“Credit score”: two words you probably hear a lot of, and perhaps they are weighing on your mind, what with a variety of applications dependent on the state of them. If you’re feeling a little bewildered, we’ve comprised a basic outline of the “to knows” when it comes to your credit score.
So, what is a credit score?
When you apply for credit, the lender’s responsibility is to ensure that you can comfortably manage your borrowing.
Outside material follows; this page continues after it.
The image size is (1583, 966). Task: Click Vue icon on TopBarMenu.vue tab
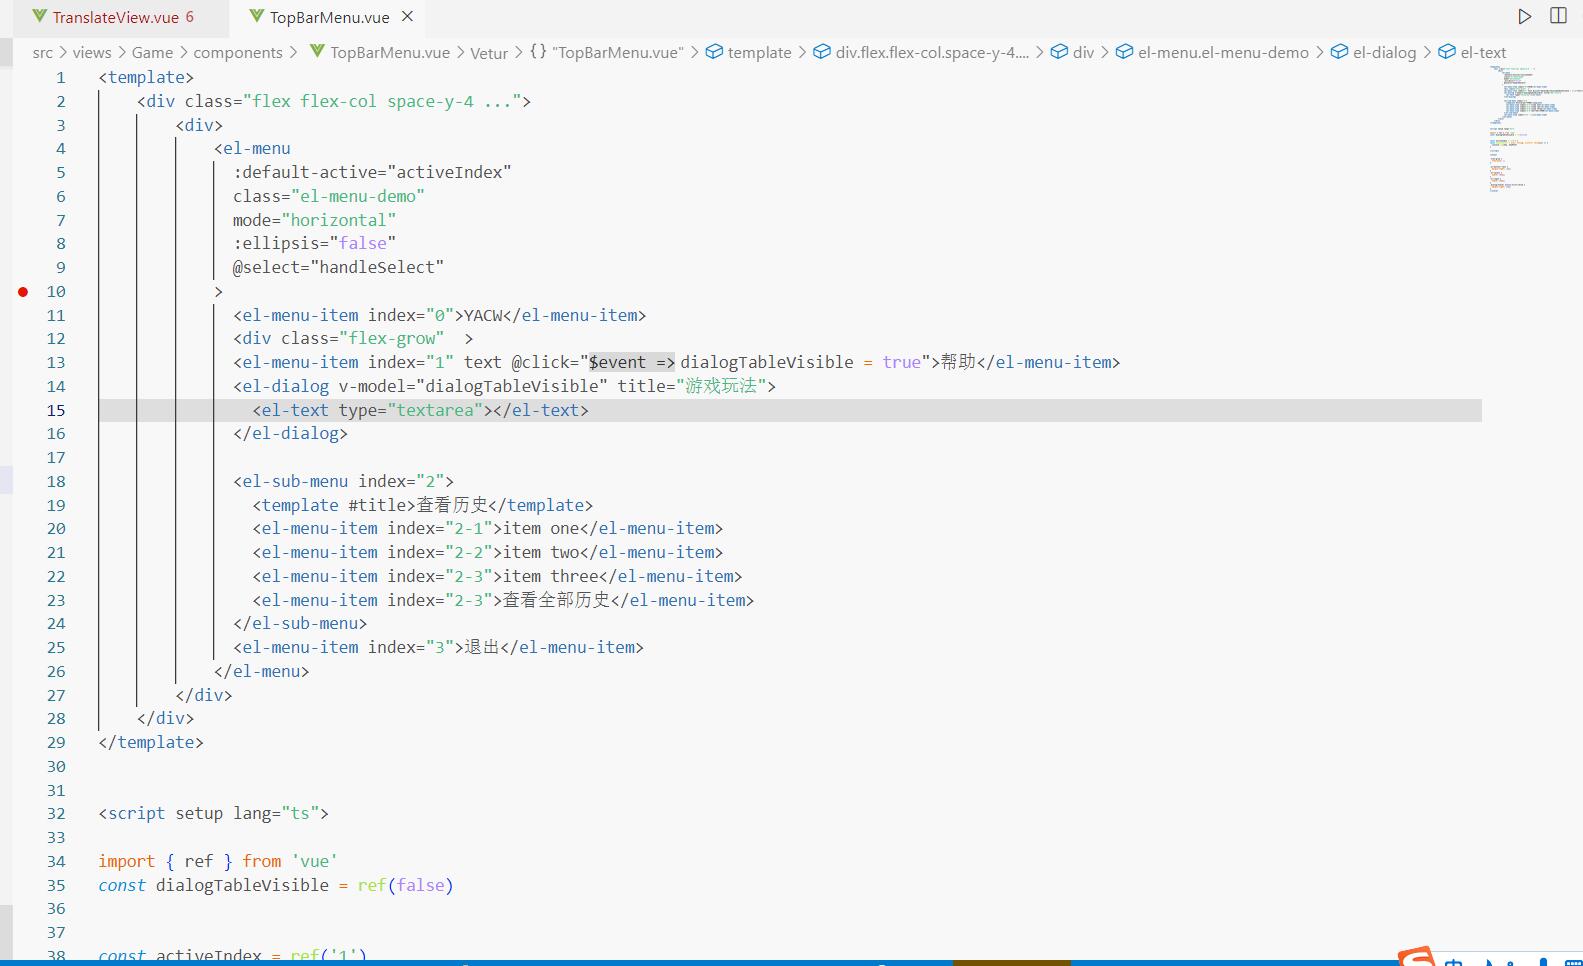pyautogui.click(x=257, y=16)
To be sure you can afford your application for credit, a credit score is calculated to reflect your financial history, in terms of credit repayment and financial commitments, to measure the likelihood that you will be able to make repayments to the lender.
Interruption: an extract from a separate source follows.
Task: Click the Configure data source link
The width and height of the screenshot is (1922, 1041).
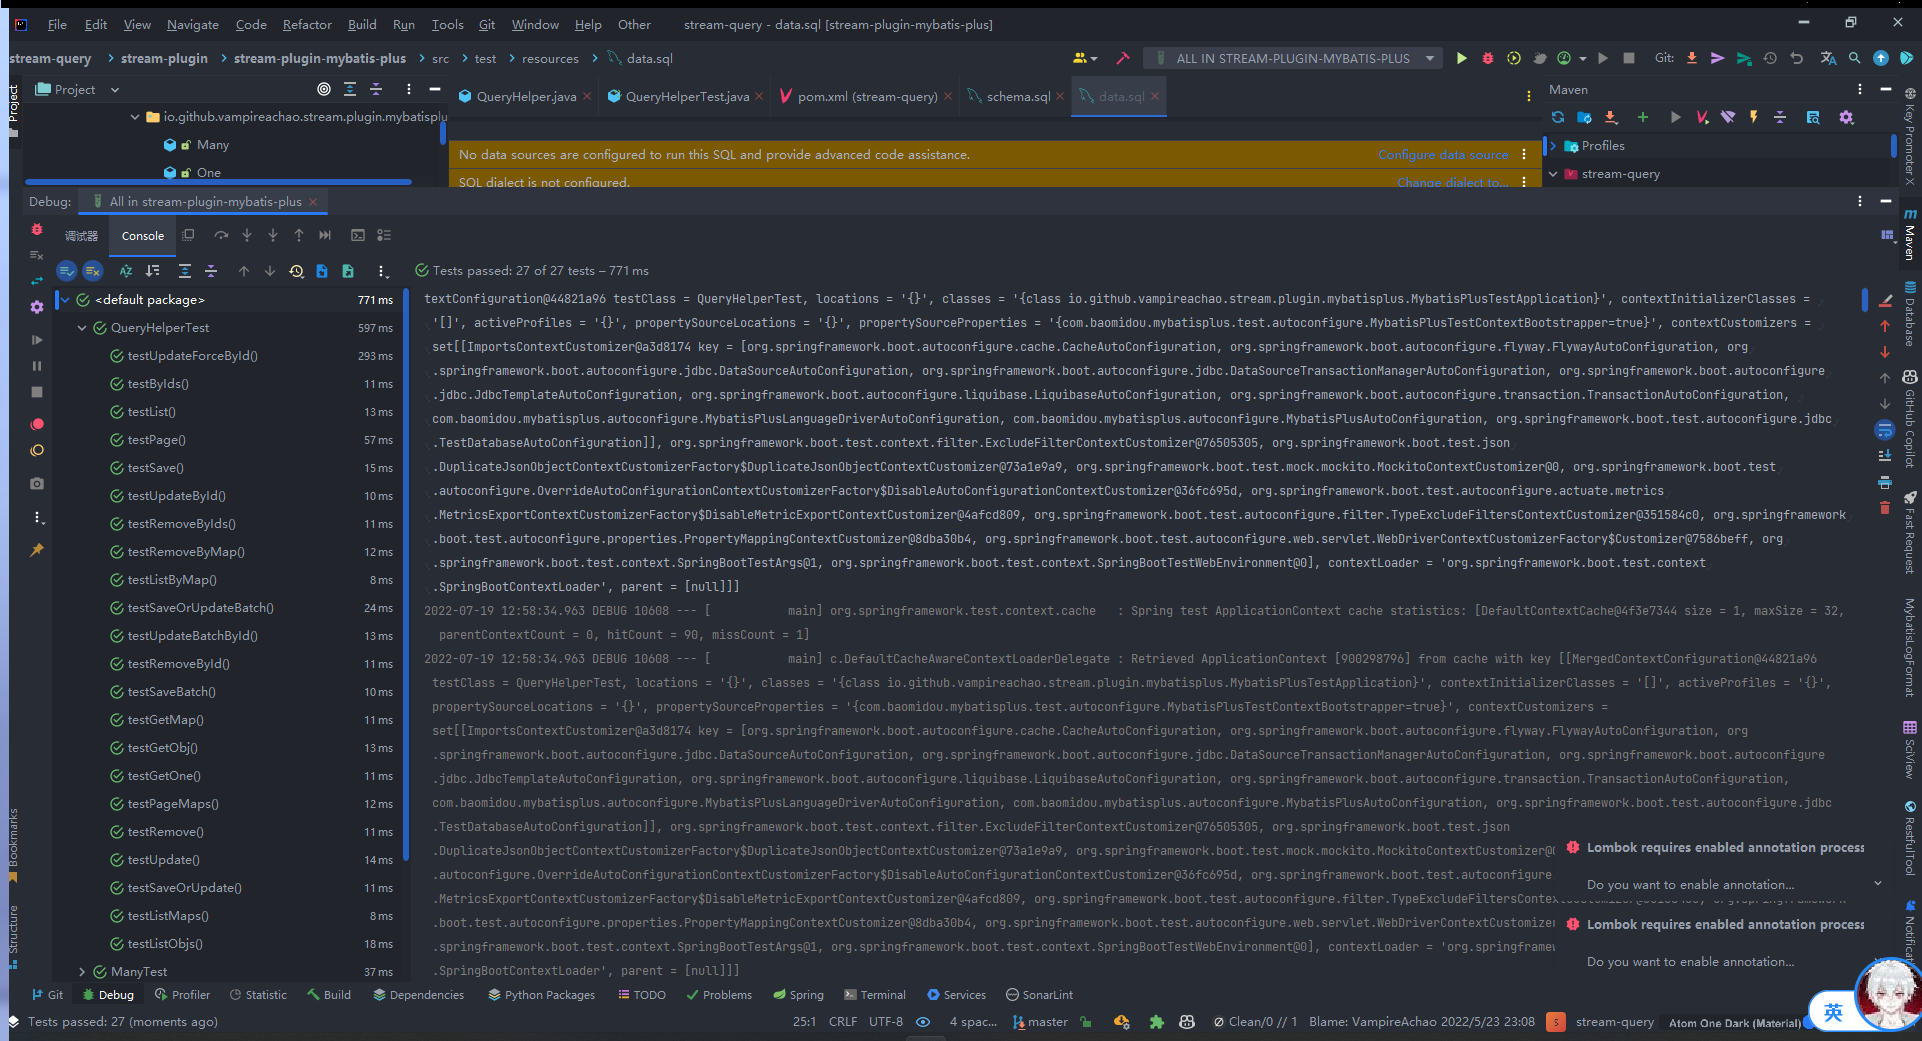Action: 1442,155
Which information is included on your credit score?
- Electoral roll information
- Credit account information
- County court judgments or decrees – these are held on your credit report for six years from the date of the judgment
- Previous credit checks – held for one year
- Shared financial commitments
Which information is not included on your credit score?
- Mortgage repossessions
- Loan or credit card accounts that were opened before 1994
- Student loans
- Savings accounts, fines, child support, medical history, criminal records
What credit score do I need to apply to a lender?
Generally speaking, the higher your credit score, the better – in terms of increasing the chance of a successful application and as an indication of your general financial health.
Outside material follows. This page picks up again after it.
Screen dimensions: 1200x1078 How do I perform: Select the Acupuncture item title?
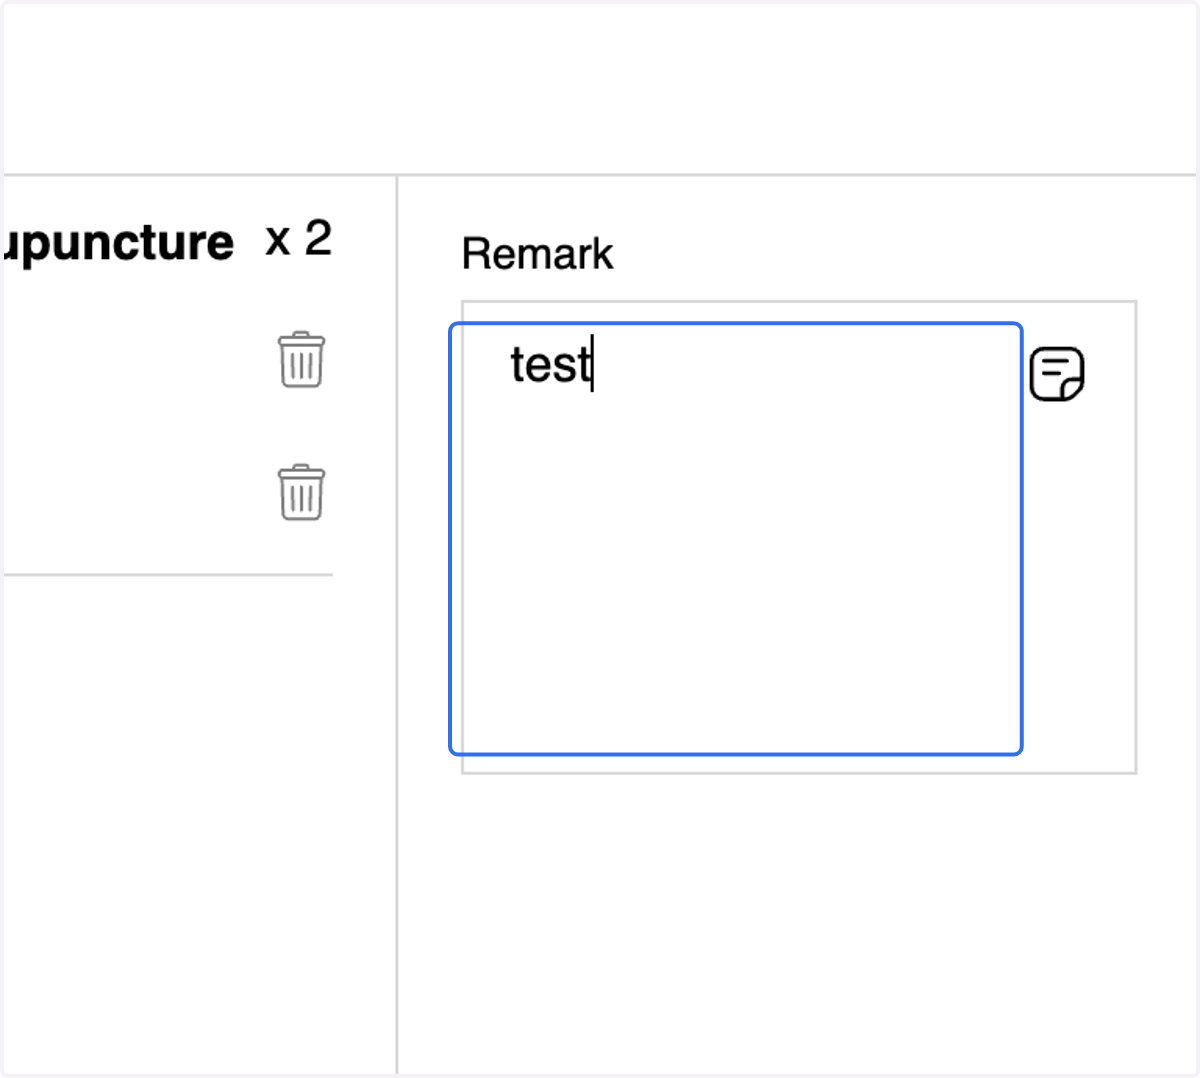point(118,243)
However, different lenders have different thresholds for accepting an application, and so there is no blanket minimum credit score needed to apply.
How can I boost my credit score?
- Open new accounts, for example a store card, but make sure you are able to pay them back responsibly to show lenders you are capable of managing credit
- Register on the electoral roll at your current address with your local council
- Make all of your payments on time and in full
- Close any accounts that are not in use
- Correct any incorrect information on your credit report
What if I’m unable to make my current repayments?
If you feel that you are unable to meet your monthly repayments, but want to get back on track call one of our advisers today on 0800 048 1764 to discuss organising your debts into regular affordable payments to your creditors.
Entering into a debt management plan means the terms of your current credit agreement are broken, which technically results in defaults that could appear on your credit report.
However, if you are concerned that your debts are affecting your credit rating, the worst thing you can do is ignore them. Building a record of regular, affordable payments towards your debts through a debt management plan is more favourable than avoiding payment, incurring interest and charges, or eventually entering into insolvency.